:: COMPITI DA SVOLGERE ::
a) Nella recensione del film di Lanthimos, che cosa impianta Bella nel cranio del marito Alfie?
b) Prosegui la recensione del film di Lanthimos dopo la sua ultima frase.

:: ESTRATTO SELEZIONATO ::
══════════════════════════════

Godwin Baxter, chirurgo visionario dal volto deforme, frutto di menomazioni cliniche ad opera del padre medico, sperimenta a sua volta nella giovane e gravida Victoria, morta suicida lanciandosi giù dal ponte di Londra, la sostituzione del cervello ormai inattivo con quello del suo feto, alimentandone la funzione con scariche elettriche rivitalizzanti e dando vita così a Bella Baxter, prototipo ibrido di una reviviscenza scientifica destinata però ad un percorso di crescita alla stessa stregua di un neonato. Adulato e insieme criticato dai suoi allievi, lo scienziato assegna al fido seguace Max McCandles lo studio e la cura dello sviluppo mentale di Bella, della quale il giovane medico finisce per invaghirsi accettando la proposta di Godwin di prenderla in sposa. A travolgere il programma subentra tuttavia lo spavaldo avvocato Duncan Wedderburn, fatuo gigolò avventuriero camuffato da professionista borghese, attratto dalle innocenti sensualità di Bella e che lei, seguendolo col tacito consenso di Godwin, usa come occasione di conoscenza del mondo. Per mare e per terra, da Lisbona ad Atene, fino ad Alessandria d’Egitto ed infine a Parigi dove Bella, già avviatasi nel suo itinerario evolutivo al sesso solitario e di coppia, si dà convinta alla prostituzione. Rapita da un ingenuo e altruistico ideale socialista ripudia Duncan, diventato frattanto ossessivamente geloso, e ne fugge via tornando a Londra dove, raggiunto Godwin ormai morente, artefice nelle more di un secondo trapianto di cervello nella giovane Felicity, diserta per la seconda volta le nozze con Max andando a convivere col ritrovato marito Alfie e finalmente scoprendo la ragione del suo suicidio - il proposito del coniuge di mutilarle i genitali per contenerne la sfrenatezza sessuale - che vendica, ormai da novello chirurgo, impiantando nel cranio del marito un cervello di capra.
Nell’orrido c’è il magnetismo dell’attrazione, nella provocazione il godimento perverso della sfida, che ambedue Lanthimos lancia in un intrigante condensato di bellezze e brutture, in un’Histoire d’O ribaltata, dove sottomissione e appagante umiliazione, in una nemesi di genere, sono inflitte agli uomini ad opera e al candido capriccio di una donna madre/figlia/compagna; da tutte loro insieme e al tempo stesso da nessuna di esse. La matura e pluritatuata tenutaria parigina, usuraria di passioni maschili, infatti è donna, come donne sono la prostituta socialista e la filosofeggiante Martha; femmine comprimarie di una vincente anarchia degli istinti che Lanthimos edifica al meglio esibendola nel felice annullamento di ogni intervallo razionale tra le prime pulsioni sessuali di Bella e il suo abbandonarsi ai furiosi sobbalzi dei plurimi amplessi; e ancora, tra il diffondersi delle prime note musicali, durante un più che convenzionale ed elegante convivio, e l’irrefrenabile suo bisogno di lasciarsi andare ad un ballo smodato, tanto eccessivo quanto meravigliosamente irriverente agli occhi del contesto.

══════════════════════════════

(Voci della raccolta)
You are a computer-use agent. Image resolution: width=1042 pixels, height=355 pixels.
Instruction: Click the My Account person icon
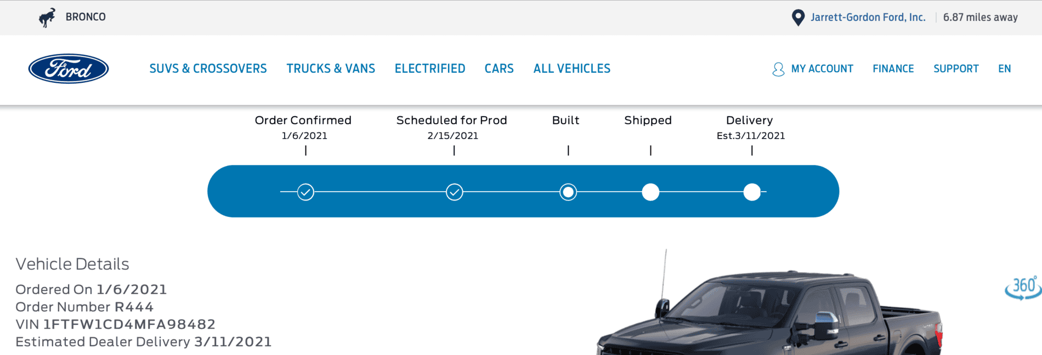coord(778,69)
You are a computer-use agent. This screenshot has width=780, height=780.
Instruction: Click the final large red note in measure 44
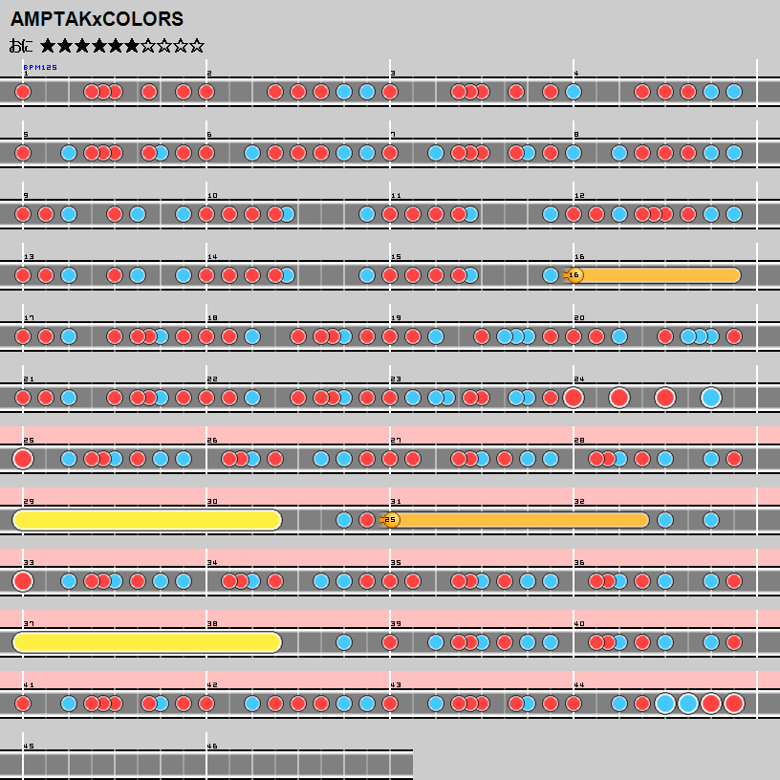[733, 704]
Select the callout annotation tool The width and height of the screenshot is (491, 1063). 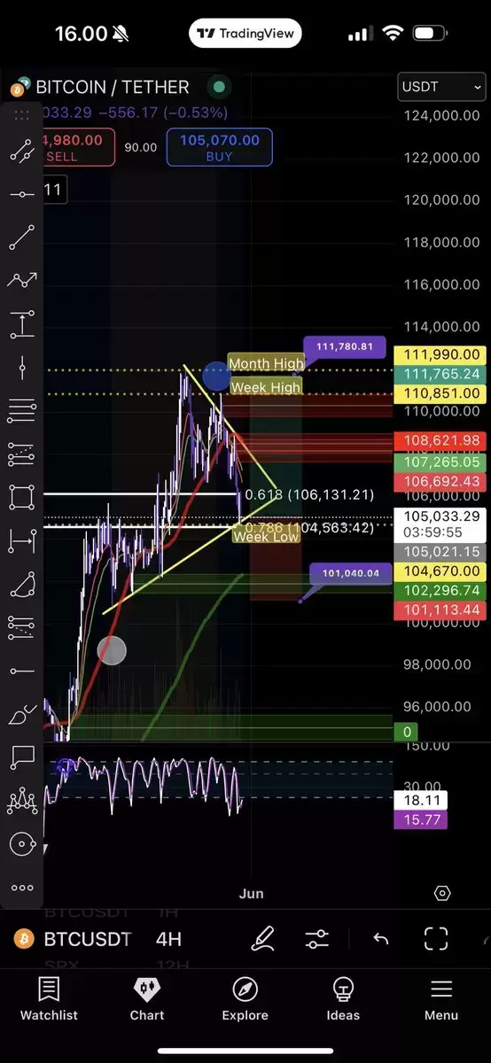[x=21, y=757]

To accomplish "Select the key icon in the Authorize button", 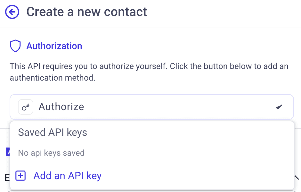I will [25, 107].
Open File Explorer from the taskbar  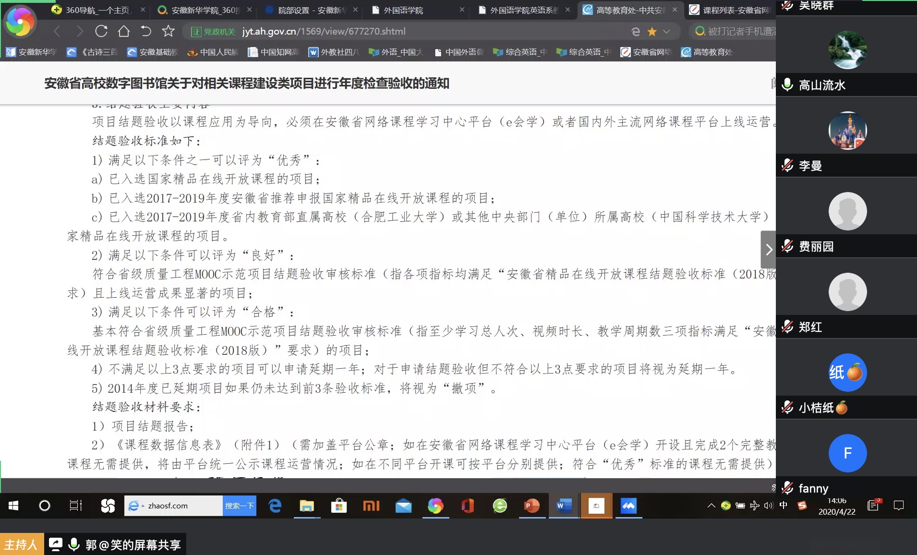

══════════════════════════════

:: RISPOSTE AI COMPITI ::
a) Un cervello di capra.

b)
Nel suo procedere per simboli e allegorie il film presenta a più riprese un quesito di comparazione tra mostruosità e fascino, tra carnalità, chirurgica e sessuale, e morale, tra vita e morte, candidando e promuovendo Bella come indizio allusivo di una nuova Medusa, incarnazione di bellezza infliggente, intemerata e perfida, attraente e ammaliante, orrore di grazia e seduzione. Un quesito che non pretende soluzione se non nell’affermazione del primato del libero arbitrio - espressamente predicato da Godwin nell’assecondare Bella nel suo desiderio di libertà - nella sua accezione empirica e deterministica di traguardo passionale. Un germe, quello del libero arbitrio, che come Dio il deforme scienziato (Godwin traduce per l’appunto “amico di Dio”) attraverso Bella inocula nel mondo delle poor things nel proposito di sovvertire i principi del conformismo con audaci unzioni di verità e libertà su regole e convenienze (William Godwin è anche il nome di un filosofo libertario teorizzatore del moderno anarchismo).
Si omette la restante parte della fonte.